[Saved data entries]
----------

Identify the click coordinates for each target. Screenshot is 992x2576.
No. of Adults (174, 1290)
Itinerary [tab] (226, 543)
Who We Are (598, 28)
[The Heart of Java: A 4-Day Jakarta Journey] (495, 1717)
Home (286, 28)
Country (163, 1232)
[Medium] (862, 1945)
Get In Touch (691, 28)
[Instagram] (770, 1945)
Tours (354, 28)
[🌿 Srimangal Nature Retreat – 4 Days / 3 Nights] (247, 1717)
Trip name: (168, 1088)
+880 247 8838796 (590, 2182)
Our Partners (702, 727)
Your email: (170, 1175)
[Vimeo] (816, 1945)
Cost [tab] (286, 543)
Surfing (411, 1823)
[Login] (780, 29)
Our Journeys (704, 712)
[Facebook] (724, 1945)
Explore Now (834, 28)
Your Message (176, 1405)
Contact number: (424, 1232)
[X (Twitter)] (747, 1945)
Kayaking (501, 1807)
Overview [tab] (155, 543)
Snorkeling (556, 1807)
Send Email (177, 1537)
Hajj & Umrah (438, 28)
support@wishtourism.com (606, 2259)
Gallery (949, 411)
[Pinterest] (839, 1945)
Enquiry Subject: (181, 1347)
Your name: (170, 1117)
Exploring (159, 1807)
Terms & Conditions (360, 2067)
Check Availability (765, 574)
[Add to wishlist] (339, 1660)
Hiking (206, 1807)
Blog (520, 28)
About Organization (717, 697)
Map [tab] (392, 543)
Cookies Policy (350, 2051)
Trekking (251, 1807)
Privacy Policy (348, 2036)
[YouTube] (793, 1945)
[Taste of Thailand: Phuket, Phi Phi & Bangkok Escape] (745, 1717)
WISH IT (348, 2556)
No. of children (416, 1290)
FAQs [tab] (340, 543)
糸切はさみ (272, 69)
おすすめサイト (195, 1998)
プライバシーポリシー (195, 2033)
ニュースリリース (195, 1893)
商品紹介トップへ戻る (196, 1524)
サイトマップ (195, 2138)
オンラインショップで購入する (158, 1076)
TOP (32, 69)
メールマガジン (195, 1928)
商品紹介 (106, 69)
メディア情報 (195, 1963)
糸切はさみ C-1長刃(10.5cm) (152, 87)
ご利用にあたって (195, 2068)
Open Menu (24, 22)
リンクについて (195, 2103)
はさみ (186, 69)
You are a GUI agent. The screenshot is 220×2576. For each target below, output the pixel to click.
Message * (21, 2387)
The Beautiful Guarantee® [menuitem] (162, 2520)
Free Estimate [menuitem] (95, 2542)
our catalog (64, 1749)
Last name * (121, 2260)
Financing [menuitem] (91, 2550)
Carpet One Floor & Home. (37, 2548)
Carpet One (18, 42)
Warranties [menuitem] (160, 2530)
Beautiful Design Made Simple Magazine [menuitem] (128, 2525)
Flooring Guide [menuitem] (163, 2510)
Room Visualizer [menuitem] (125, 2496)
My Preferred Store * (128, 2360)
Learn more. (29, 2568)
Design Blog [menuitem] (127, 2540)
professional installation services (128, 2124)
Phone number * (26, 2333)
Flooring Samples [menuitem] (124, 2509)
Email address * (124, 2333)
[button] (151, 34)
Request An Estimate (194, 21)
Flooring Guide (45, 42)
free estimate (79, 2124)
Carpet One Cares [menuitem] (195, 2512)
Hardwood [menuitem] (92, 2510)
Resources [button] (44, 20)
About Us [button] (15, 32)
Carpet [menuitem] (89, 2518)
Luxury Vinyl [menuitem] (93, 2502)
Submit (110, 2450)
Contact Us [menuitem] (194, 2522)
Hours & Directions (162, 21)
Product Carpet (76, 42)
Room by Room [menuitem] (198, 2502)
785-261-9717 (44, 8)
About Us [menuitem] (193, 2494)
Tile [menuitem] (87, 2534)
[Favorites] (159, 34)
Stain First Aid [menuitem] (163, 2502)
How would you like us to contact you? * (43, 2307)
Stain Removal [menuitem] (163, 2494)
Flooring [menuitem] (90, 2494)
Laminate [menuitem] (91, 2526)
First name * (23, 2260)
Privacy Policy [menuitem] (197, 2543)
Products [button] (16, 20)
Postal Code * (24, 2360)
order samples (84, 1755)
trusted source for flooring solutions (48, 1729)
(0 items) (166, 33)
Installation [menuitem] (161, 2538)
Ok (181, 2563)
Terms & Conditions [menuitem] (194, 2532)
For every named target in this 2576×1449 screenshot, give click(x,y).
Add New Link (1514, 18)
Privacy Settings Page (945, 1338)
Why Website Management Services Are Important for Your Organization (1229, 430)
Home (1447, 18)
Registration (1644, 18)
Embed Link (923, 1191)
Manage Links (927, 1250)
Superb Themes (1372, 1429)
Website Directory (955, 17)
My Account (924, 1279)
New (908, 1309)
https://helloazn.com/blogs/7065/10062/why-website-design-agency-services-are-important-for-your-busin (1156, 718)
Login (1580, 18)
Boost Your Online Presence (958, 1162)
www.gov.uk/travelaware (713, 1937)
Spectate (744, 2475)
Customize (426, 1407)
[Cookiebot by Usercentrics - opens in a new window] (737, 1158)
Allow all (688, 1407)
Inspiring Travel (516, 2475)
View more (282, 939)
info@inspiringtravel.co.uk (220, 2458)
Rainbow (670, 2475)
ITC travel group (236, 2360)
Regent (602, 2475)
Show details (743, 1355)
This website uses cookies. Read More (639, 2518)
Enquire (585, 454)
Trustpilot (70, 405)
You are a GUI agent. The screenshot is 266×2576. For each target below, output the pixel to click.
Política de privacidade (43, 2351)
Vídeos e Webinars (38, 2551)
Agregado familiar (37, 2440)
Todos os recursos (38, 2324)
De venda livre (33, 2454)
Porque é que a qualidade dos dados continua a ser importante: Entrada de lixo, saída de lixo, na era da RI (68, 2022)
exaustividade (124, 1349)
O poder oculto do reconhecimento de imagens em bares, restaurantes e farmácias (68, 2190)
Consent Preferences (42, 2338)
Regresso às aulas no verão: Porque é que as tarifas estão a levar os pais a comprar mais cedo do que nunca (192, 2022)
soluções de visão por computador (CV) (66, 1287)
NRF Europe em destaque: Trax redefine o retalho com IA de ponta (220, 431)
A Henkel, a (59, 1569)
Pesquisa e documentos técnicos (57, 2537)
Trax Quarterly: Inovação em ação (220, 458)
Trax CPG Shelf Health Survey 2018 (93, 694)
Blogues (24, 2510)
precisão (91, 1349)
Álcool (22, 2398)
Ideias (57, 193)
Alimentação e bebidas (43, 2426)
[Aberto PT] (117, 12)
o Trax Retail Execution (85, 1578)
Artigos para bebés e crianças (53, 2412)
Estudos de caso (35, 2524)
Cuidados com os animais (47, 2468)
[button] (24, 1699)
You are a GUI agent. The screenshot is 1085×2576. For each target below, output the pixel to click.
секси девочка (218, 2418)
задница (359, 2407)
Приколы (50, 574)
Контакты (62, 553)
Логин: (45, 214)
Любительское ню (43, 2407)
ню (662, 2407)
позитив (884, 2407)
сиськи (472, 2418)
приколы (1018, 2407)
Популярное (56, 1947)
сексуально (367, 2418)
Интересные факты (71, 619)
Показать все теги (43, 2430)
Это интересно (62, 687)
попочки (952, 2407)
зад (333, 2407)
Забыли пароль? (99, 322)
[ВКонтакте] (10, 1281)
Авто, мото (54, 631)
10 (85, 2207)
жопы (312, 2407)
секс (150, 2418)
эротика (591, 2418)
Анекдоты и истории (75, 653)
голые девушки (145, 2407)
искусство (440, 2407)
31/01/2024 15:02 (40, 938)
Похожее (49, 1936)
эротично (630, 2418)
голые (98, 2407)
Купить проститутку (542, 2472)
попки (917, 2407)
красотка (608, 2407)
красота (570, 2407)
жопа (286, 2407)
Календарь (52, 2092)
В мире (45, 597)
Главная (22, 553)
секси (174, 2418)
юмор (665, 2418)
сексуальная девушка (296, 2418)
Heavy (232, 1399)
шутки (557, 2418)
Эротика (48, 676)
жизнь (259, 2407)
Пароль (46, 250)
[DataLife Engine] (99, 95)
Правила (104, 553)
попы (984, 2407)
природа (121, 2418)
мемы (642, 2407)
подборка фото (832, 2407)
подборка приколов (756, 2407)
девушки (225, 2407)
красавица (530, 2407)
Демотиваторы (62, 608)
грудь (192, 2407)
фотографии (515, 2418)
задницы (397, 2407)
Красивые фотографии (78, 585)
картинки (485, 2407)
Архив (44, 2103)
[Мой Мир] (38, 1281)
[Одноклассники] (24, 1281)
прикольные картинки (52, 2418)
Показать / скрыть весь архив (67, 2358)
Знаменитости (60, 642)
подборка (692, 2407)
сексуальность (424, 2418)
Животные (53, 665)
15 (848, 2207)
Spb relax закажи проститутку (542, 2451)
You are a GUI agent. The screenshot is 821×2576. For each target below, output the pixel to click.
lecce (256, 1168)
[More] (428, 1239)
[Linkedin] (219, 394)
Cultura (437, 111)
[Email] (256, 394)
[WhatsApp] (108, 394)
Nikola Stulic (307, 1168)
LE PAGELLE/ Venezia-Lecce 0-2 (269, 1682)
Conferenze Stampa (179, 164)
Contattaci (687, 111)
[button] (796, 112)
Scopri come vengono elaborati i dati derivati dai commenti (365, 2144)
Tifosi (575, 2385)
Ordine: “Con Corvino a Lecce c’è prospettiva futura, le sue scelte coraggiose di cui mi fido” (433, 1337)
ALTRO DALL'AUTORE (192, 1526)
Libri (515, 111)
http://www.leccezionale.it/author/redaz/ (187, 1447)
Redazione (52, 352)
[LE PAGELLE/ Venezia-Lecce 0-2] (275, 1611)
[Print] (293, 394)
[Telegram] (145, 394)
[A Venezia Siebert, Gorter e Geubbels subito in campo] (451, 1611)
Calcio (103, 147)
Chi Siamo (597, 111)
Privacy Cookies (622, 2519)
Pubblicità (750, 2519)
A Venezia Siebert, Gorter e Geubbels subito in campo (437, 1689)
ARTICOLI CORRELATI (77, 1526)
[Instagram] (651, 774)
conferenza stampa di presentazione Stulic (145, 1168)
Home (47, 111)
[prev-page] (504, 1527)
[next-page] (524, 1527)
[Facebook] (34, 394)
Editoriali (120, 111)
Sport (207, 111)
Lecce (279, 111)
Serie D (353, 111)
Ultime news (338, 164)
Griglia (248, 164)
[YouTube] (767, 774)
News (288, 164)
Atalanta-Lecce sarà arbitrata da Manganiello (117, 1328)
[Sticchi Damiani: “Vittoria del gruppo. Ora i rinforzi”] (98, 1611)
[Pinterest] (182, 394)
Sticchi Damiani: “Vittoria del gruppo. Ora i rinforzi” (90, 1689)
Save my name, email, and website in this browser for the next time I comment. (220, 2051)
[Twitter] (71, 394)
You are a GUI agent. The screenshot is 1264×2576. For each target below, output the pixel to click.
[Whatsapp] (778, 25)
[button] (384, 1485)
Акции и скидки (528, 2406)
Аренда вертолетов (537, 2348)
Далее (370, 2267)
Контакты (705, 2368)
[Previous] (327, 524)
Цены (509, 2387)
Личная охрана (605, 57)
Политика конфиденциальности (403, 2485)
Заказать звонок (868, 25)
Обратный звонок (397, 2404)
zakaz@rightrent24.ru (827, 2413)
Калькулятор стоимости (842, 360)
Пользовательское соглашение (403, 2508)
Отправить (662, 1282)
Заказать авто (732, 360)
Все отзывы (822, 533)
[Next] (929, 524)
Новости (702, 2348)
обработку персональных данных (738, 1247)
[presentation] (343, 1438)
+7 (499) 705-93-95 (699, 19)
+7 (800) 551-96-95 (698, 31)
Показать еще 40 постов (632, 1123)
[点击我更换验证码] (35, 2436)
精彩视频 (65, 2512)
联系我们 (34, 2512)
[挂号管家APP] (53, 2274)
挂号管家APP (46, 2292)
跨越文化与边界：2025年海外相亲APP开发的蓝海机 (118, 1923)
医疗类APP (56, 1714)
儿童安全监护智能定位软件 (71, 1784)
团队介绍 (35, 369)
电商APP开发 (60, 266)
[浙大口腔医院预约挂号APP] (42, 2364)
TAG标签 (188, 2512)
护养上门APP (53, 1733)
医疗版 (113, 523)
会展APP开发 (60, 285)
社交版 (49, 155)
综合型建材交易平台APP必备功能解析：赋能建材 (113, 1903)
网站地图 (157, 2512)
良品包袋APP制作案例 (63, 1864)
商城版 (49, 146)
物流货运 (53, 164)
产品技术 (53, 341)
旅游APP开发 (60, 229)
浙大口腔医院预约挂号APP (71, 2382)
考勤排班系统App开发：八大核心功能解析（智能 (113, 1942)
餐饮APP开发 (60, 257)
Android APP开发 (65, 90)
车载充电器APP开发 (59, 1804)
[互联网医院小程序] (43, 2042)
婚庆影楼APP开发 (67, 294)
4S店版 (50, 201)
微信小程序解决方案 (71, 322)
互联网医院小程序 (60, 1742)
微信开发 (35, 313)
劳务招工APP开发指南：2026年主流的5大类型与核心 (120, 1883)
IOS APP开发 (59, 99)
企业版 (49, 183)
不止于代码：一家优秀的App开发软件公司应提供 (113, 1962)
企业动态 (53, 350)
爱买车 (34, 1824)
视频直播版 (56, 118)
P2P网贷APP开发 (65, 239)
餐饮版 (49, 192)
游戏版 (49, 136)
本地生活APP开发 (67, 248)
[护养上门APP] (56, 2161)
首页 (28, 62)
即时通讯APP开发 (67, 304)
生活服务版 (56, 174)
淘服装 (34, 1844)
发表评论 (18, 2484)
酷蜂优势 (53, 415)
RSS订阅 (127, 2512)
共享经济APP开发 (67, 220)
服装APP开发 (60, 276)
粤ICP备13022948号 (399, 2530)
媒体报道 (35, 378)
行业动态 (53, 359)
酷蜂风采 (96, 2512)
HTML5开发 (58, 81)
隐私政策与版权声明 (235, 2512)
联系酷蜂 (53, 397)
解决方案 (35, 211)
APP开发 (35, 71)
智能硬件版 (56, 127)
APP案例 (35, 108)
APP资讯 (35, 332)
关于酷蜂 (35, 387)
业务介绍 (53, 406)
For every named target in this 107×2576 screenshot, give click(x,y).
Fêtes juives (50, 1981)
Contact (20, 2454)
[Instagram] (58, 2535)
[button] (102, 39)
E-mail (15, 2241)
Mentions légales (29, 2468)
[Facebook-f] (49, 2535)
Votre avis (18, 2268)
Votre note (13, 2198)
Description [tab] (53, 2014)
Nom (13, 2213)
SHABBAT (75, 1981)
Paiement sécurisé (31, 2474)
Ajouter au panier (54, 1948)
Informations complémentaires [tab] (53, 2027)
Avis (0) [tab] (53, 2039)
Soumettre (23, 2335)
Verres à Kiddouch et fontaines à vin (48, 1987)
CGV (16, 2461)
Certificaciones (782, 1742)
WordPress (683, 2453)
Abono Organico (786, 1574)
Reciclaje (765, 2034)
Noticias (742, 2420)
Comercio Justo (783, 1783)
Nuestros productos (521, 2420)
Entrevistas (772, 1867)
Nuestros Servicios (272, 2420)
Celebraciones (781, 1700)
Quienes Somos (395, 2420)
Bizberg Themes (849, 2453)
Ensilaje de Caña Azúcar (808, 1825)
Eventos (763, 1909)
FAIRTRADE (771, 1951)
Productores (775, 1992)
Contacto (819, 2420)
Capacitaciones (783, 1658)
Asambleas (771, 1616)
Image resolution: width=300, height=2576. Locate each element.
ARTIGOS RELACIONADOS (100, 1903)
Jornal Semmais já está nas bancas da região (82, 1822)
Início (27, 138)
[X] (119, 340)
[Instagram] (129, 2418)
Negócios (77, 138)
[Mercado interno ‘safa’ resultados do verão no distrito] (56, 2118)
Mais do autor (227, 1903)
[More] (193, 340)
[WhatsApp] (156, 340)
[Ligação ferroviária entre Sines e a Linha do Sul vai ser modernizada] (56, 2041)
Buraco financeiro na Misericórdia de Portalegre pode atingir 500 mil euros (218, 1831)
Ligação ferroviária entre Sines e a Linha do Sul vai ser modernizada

----------

EXERCISE INSTRUCTIONS | Scan the records above for the lines holding "professional installation services" and "Allow all (688, 1407)". Transcribe those two and every line between them word for word, and no others.

RESPONSE AREA |
professional installation services (128, 2124)
Phone number * (26, 2333)
Flooring Samples [menuitem] (124, 2509)
Email address * (124, 2333)
[button] (151, 34)
Request An Estimate (194, 21)
Flooring Guide (45, 42)
free estimate (79, 2124)
Carpet One Cares [menuitem] (195, 2512)
Hardwood [menuitem] (92, 2510)
Resources [button] (44, 20)
About Us [button] (15, 32)
Carpet [menuitem] (89, 2518)
Luxury Vinyl [menuitem] (93, 2502)
Submit (110, 2450)
Contact Us [menuitem] (194, 2522)
Hours & Directions (162, 21)
Product Carpet (76, 42)
Room by Room [menuitem] (198, 2502)
785-261-9717 (44, 8)
About Us [menuitem] (193, 2494)
Tile [menuitem] (87, 2534)
[Favorites] (159, 34)
Stain First Aid [menuitem] (163, 2502)
How would you like us to contact you? * (43, 2307)
Stain Removal [menuitem] (163, 2494)
Flooring [menuitem] (90, 2494)
Laminate [menuitem] (91, 2526)
First name * (23, 2260)
Privacy Policy [menuitem] (197, 2543)
Products [button] (16, 20)
Postal Code * (24, 2360)
order samples (84, 1755)
trusted source for flooring solutions (48, 1729)
(0 items) (166, 33)
Installation [menuitem] (161, 2538)
Ok (181, 2563)
Terms & Conditions [menuitem] (194, 2532)
For every named target in this 2576×1449 screenshot, give click(x,y).
Add New Link (1514, 18)
Privacy Settings Page (945, 1338)
Why Website Management Services Are Important for Your Organization (1229, 430)
Home (1447, 18)
Registration (1644, 18)
Embed Link (923, 1191)
Manage Links (927, 1250)
Superb Themes (1372, 1429)
Website Directory (955, 17)
My Account (924, 1279)
New (908, 1309)
https://helloazn.com/blogs/7065/10062/why-website-design-agency-services-are-important-for-your-busin (1156, 718)
Login (1580, 18)
Boost Your Online Presence (958, 1162)
www.gov.uk/travelaware (713, 1937)
Spectate (744, 2475)
Customize (426, 1407)
[Cookiebot by Usercentrics - opens in a new window] (737, 1158)
Allow all (688, 1407)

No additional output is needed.